El círculo rojo empieza a soltarle la mano
En paralelo al conflicto judicial, empieza a respirarse otro clima en los sectores empresariales. Ese famoso “círculo rojo” que alguna vez observó con simpatía el experimento libertario hoy empieza a mirar hacia otro lado. No tanto por ideología. En Argentina el empresariado suele adaptarse a casi cualquier gobierno. El problema, dicen por lo bajo, es el deterioro económico real sobre el entramado pyme.

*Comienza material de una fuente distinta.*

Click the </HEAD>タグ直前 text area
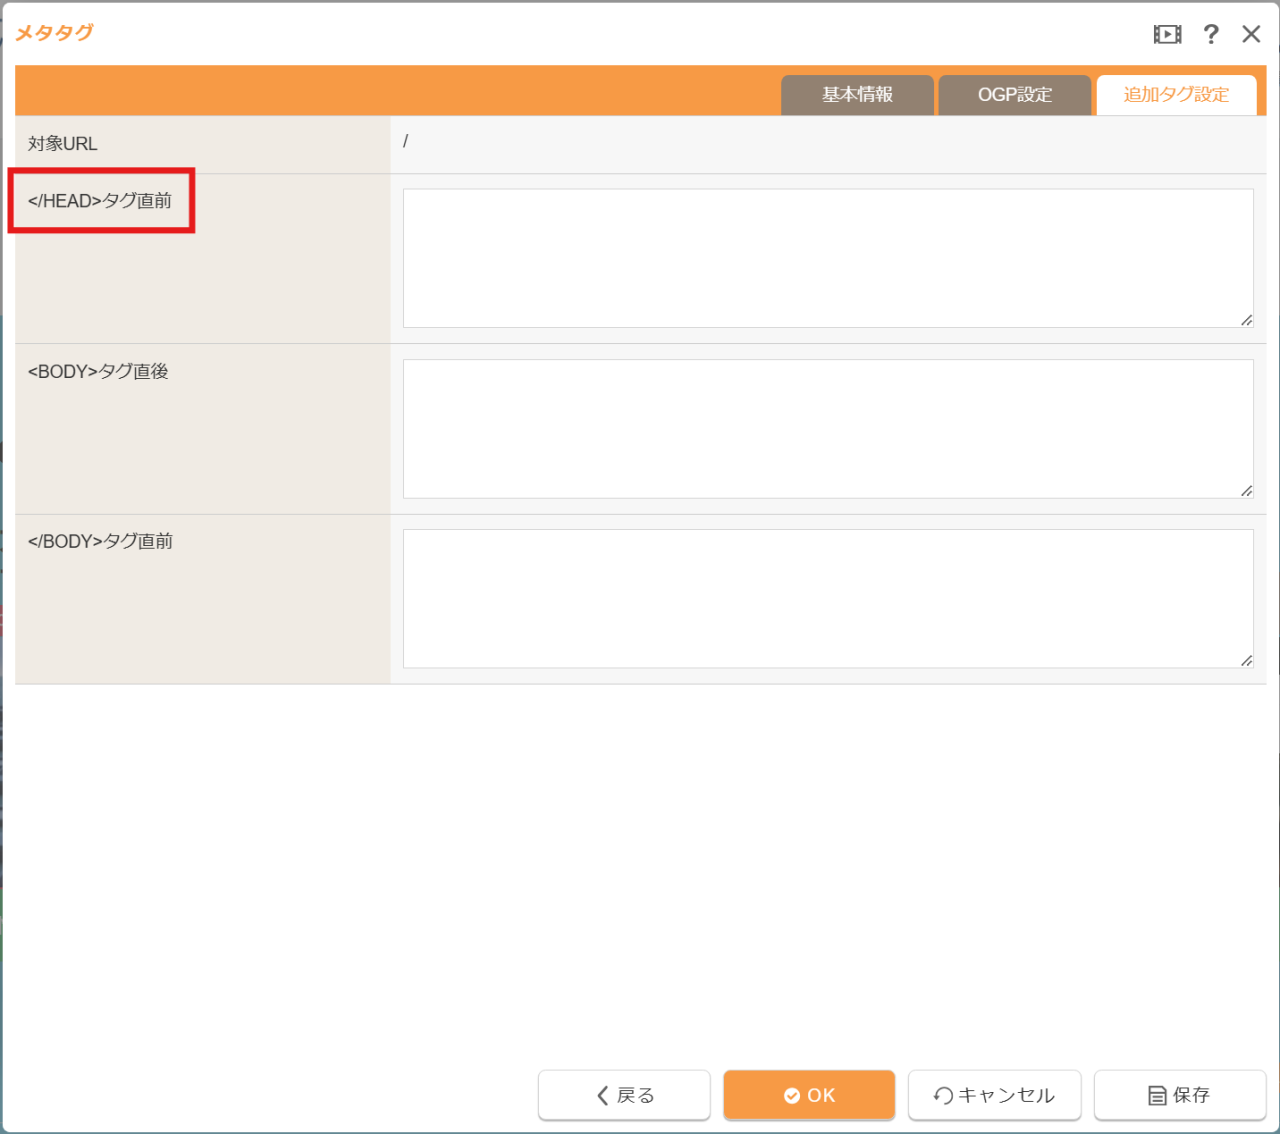The height and width of the screenshot is (1134, 1280). point(828,258)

En distintos sectores industriales, comerciales y tecnológicos ya no se habla de “ajuste necesario”, sino de destrucción de mercado interno, caída brutal del consumo y desaparición de pequeñas y medianas empresas que no soportaron el shock económico. La motosierra terminó entrando también en talleres, comercios históricos, fábricas familiares y emprendimientos que sobrevivieron a otras crisis pero no lograron soportar esta combinación de recesión, tarifas y desplome del consumo.
En Palermo, Colegiales, Villa Crespo y Chacarita, la escena empieza a repetirse: persianas bajas, locales vacíos y carteles de alquiler acumulándose como hojas secas de otoño sobre avenidas cada vez más apagadas. El glamour del consumo premium empieza a convivir con una angustia económica silenciosa.

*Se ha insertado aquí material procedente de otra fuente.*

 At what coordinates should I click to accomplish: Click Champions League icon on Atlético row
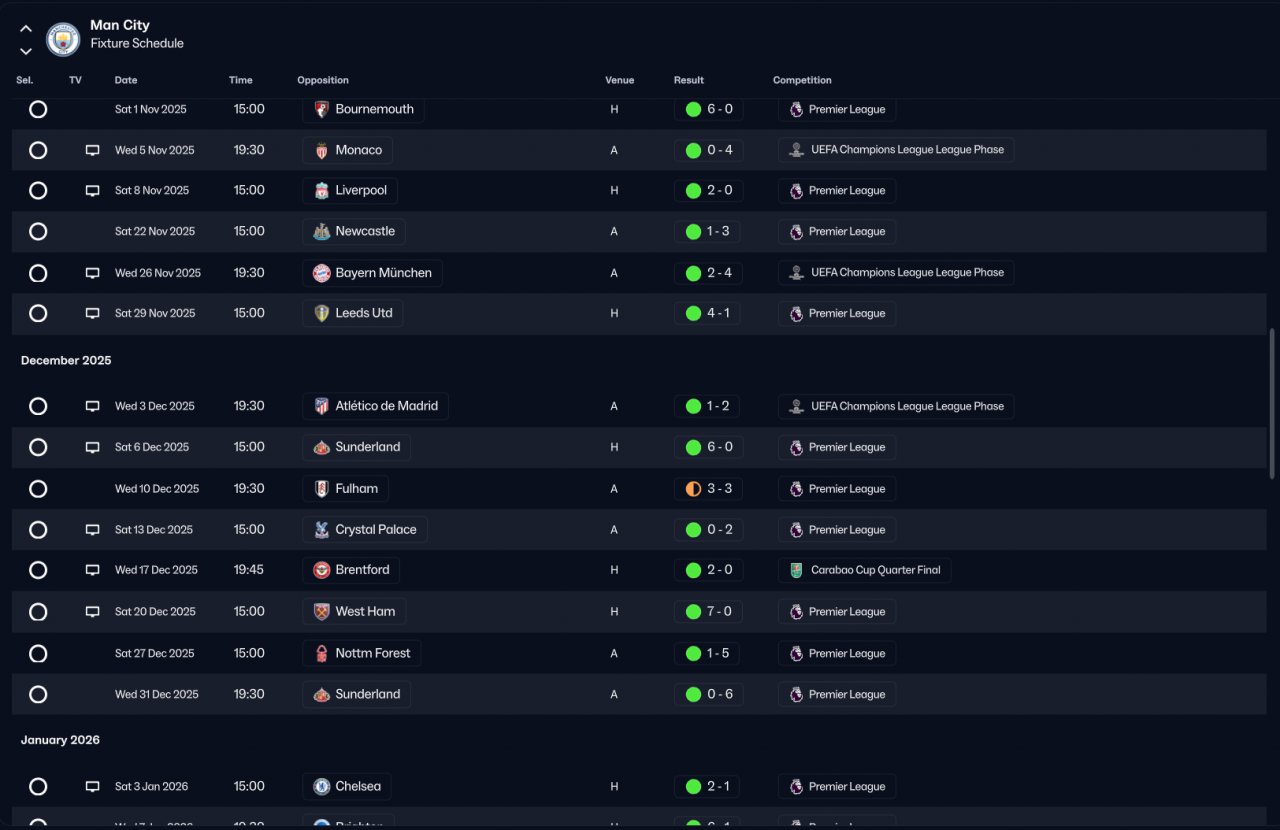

El problema de gobernar desde el enojo
Muchos analistas coinciden en algo: Javier Milei logró construir poder desde la furia, pero gobernar requiere otra musculatura. El problema del enojo permanente es que tarde o temprano agota incluso a los propios. Y dentro del oficialismo ya circulan tensiones internas, diferencias estratégicas y un desgaste evidente en la convivencia política.
La confrontación constante, las peleas públicas, los insultos y la dinámica de amigo-enemigo funcionaron como combustible electoral, pero generan otro efecto cuando pasan los meses: cansancio social. Incluso votantes antiperonistas muy duros empiezan a mostrar dudas cuando la economía cotidiana no mejora.

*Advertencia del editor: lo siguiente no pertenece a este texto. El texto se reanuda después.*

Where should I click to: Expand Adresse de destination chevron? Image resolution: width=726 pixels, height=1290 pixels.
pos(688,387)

Y aparece una pregunta incómoda en sobremesas, taxis, bares y oficinas: “¿Cuándo estuvimos mejor?”. La respuesta muchas veces sorprende incluso a quienes la dicen. Porque detrás del rechazo histórico al peronismo empieza a emerger otra preocupación más concreta y brutal: llegar a fin de mes.
Hoy existe un núcleo duro libertario intenso, muy ideologizado y profundamente antiperonista, que todavía sostiene al Presidente. Pero distintos estudios privados muestran que ese piso parece estabilizarse alrededor del 25%. El problema es el resto de la sociedad: comerciantes agotados, trabajadores precarizados, jubilados golpeados y empresarios cansados de la incertidumbre permanente.
La política argentina huele sangre rápido
En Argentina el poder tiene un aroma extraño. Cuando un presidente parece fuerte, todos se alinean. Pero cuando empieza el desgaste, la política detecta la sangre con velocidad feroz. Gobernadores, empresarios, sindicalistas y dirigentes que antes callaban empiezan lentamente a despegarse.
La reapertura de la causa por la represión puede transformarse en algo más grande: un símbolo del cambio de clima político y judicial. Porque cuando los tribunales empiezan a moverse, suele ser porque perciben que el blindaje político ya no es el mismo.
Mientras tanto, en las calles de Buenos Aires crece una sensación rara, espesa, casi porteña hasta la médula: la idea de que el experimento libertario entró en una zona de desgaste acelerado antes de tiempo.
Y la historia argentina tiene memoria para estas cosas. Acá los gobiernos no suelen caer solamente por la oposición. Muchas veces caen porque se quedan solos.